:: Quoted text ::
= = = = = = =

Yup. Theoretical in the sense that this_load and min_load will be
affected both the same way as long as load_idx = 0.

> 

> (changes nothing, reality was just extra special unadulterated;)


Agreed.

> 

> 	-Mike  

>
Dietmar Eggemann July 11, 2016, 8:58 a.m. UTC | #4
On 04/07/16 16:04, Matt Fleming wrote:
> On Wed, 15 Jun, at 04:32:58PM, Dietmar Eggemann wrote:

>> On 14/06/16 17:40, Mike Galbraith wrote:

>>> On Tue, 2016-06-14 at 15:14 +0100, Dietmar Eggemann wrote:

>>>

>>>> IMHO, the hackbench performance "boost" w/o 0905f04eb21f is due to the

>>>> fact that a new task gets all it's load decayed (making it a small task)

>>>> in the __update_load_avg() call in remove_entity_load_avg() because its

>>>> se->avg.last_update_time value is 0 which creates a huge time difference

>>>> comparing it to cfs_rq->avg.last_update_time. The patch 0905f04eb21f

>>>> avoids this and thus the task stays big se->avg.load_avg = 1024.

= = = = = = =

:: Problem details ::
Write out the stretch of the mailing-list excerpt from "Yup. Theoretical in" through "extra special unadulterated;)", word for word. The records that come next are separate material and have no connection to the mailing-list excerpt above.

= = = = = = =

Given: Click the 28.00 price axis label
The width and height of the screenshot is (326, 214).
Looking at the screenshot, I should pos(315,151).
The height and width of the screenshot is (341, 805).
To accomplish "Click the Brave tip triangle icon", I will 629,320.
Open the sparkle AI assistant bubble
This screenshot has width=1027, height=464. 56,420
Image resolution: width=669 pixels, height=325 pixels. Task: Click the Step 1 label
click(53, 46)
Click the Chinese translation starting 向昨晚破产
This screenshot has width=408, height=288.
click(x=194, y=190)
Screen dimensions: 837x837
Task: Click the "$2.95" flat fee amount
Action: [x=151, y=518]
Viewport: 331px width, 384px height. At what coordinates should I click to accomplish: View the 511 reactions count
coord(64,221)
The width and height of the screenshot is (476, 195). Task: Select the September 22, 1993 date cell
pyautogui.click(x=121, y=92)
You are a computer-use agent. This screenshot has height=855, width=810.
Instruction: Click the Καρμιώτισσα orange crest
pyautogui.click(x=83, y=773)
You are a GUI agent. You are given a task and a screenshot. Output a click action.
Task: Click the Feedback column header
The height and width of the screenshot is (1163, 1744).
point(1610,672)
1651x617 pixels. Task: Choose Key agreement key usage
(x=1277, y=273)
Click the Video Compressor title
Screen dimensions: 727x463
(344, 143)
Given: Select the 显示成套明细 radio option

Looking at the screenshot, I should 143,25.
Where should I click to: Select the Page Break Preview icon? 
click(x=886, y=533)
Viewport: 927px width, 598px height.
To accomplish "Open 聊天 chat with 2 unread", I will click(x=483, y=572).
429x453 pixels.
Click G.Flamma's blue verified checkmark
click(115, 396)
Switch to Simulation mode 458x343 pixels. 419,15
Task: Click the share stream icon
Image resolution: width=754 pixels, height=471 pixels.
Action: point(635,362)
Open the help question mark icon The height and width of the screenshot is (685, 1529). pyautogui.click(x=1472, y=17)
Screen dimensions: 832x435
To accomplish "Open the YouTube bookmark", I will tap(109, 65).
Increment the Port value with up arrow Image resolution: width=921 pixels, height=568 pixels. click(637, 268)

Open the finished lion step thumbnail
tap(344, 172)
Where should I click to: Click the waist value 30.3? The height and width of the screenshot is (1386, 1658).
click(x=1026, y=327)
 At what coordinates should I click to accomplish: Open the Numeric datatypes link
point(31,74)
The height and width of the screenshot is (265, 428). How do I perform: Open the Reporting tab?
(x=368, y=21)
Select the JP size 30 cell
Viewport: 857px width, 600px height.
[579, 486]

= = = = = = =

:: Answer in full ::
Yup. Theoretical in the sense that this_load and min_load will be
affected both the same way as long as load_idx = 0.

> 

> (changes nothing, reality was just extra special unadulterated;)